Newsletter
No. 9 - April 2006
Links
to other Newsletters can be found here.
CONTENTS
1. Editorial
2. Climate change means our present way of
working must change radically
3. Carbon Trading or Green Taxes?
4. Book Review: The Citizen's
Stake: Exploring
the future of universal asset policies
5. Book Review: Wheels
of Fortune: Self-funding
Infrastructure and the Free Market Case for a Land
Tax
6. Journal Review: International Journal
of Green Economics, Vol. 1,
Nos. 1/2
7. Shorts
(1) Eric Britton & Wikipedia
(2) Conall
Boyle
(3) Walt
Patterson
(4) American Monetary
Institute
(5) "The Impact of Inequality: How
to make societies healthier"
(6) Roy Morrison
(7) New Links
1. EDITORIAL
It is "as though a man had been seeking to
build a substantial house by working spasmodically
on odd portions of the structure on quite isolated
plans, fashioning minute details of some upper parts,
when he has not set up, nor indeed even planned out,
the substructure which is their sole possible foundation
and stay: his very best efforts being thus necessarily
rendered abortive by the fact that, while he is hammering
at this portion of it or that, he possesses no clearly
thought-out plan of the structure as a whole".
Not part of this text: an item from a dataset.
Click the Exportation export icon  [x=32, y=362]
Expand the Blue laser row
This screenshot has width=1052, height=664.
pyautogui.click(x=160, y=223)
In the early 20th century the distinguished civil servant
Sir Robert Morant was commenting on the British approach
to government reform. A hundred years later, as we contemplate our
present government's failure to develop "joined-up
government", should we be content to murmur "plus ça
change"?
Was Morant consciously echoing Copernicus who, 400
years earlier in On the Revolution of the Heavenly
Spheres, had said of the Ptolemaic system of astronomy, "It
is as though, in his pictures, an artist were to bring
together hands, feet, head and other limbs from quite
different models, each part being admirably drawn in
itself but without any common relation to a single body"?
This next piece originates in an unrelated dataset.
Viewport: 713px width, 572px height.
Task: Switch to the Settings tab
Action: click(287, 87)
If so, Morant may have hoped that his insight, like Copernicus',
would lead to a paradigm shift.
Thoughts on these lines occurred to me as I read through
the material for this newsletter. Climate change; the
way most of us have to work; increasing land values,
house prices and transport failures; whether - and, if
so, how - citizens should be allowed their share of the
value of common resources; how to bring rational political
analysis to bear on critical problems that lie outside
the boundaries of conventional economics - all these
raise the question: should we develop separate schemes
to deal with each issue that arises, or should
we prefer solutions that can develop over the next half-century
into a mutually reinforcing and coherent new pattern
of self-governance for the peoples of the world?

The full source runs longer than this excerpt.